### Extrait de page
--------------------------------------------------

Quelle conception du mémoire de master pour former à l’enseignement de la géographie et de l’histoire dans le premier et le second degré ?

A l’initiative de la commission « Epistémologie, histoire et enseignement de la géographie » du CNFG (Christine Vergnolle Mainar et Magali Hardouin) et de l’équipe éditoriale de Didagéo (Caroline Leininger-Frézal et Sylvain Genevois), une journée d’étude intitulée « Quelle conception du mémoire de master pour former à l’enseignement de la géographie et de l’histoire dans le premier et le second degré ? » était organisée ce samedi 17 mai à l’Institut de Géographie de Paris.

Dans un premier temps d’introduction, Jean-Pierre Chevalier a présenté une sorte de « mémoire du mémoire » montrant que, si les anciennes générations avaient à charge de produire un travail de fin d’études de type monographique et sans réel questionnement pédagogique, les choses ont changé à partir de 1991 lorsque le mémoire a acquis une dimension formative. Redéfini à partir de 2009, le mémoire à vocation professionnelle présente désormais l’avantage de s’étaler sur 2 ans mais l’inconvénient de devoir se réaliser dans un contexte où l’alternance est réduite.
La période à venir, 2014-2015, pose question dans la mesure où la continuité entre M1 et M2 n’est pas assurée et où certains candidats pourront se trouver exemptés du mémoire (agrégés stagiaires, lauréats des concours déjà titulaires d’un master, sportifs de haut niveau, parents de 3 enfants…).

Dans le second temps introductif, Jean-François Thémines (à l’appui d’un travail mené avec Marc Bailleul) a saisi l’occasion de présenter des éléments de représentation de la recherche chez les étudiants en comparant la situation avant et après la réforme de 2008-2009. A l’aide d’items dont certains concernaient explicitement la recherche (se tenir informé de l’actualité scientifique et des résultats de la recherche), les enquêtés devaient s’exprimer sur le fait de savoir si ceux-ci étaient plus ou moins importants pour eux. Traités statistiquement, les résultats ont assez nettement fait apparaître, avant la réforme, deux groupes d’étudiants bien distincts entre ceux qui pensent que ces items peuvent servir la vie de classe (notamment sur la création d’un climat de confiance avec les élèves) et ceux n’en étant pas convaincus. Les étudiants sondés après la réforme, n’ont quant à eux pas réussi à identifier des cheminements clés dans les différents items leur permettant d’arriver à ces idéaux de réalisation de soi et de positionnement clair dans le métier. Il en ressort que la dilution des pratiques et des discours, dans des maquettes parfois complexes et floues, apparaît une cause majeure de cette moins bonne perception de la profession.

--------------------------------------------------

### Extrait source

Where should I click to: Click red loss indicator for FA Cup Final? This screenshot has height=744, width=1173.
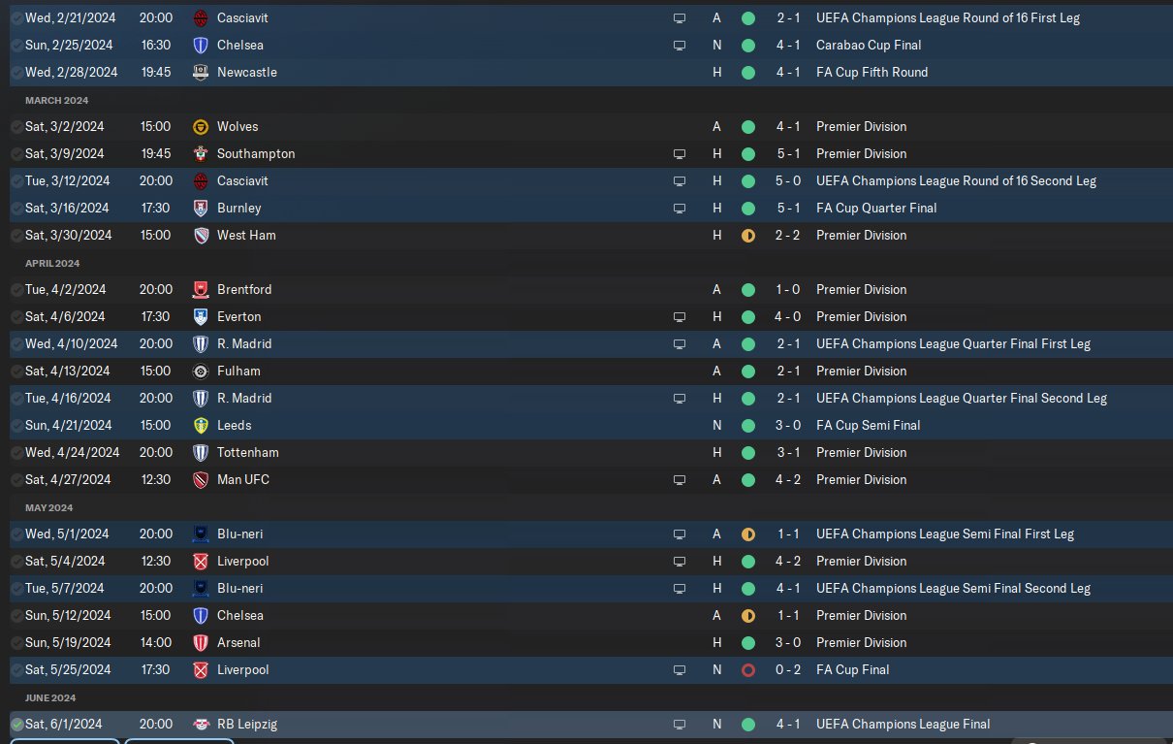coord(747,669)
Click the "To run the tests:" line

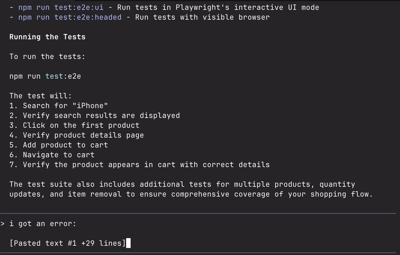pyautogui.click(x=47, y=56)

--------------------------------------------------

### Consigne
Recopiez le passage du texte sur le mémoire de master qui commence à « La période à » et se termine à « de 3 enfants…). ». Ce matériel provient d'une autre source.

### Corrigé
La période à venir, 2014-2015, pose question dans la mesure où la continuité entre M1 et M2 n’est pas assurée et où certains candidats pourront se trouver exemptés du mémoire (agrégés stagiaires, lauréats des concours déjà titulaires d’un master, sportifs de haut niveau, parents de 3 enfants…).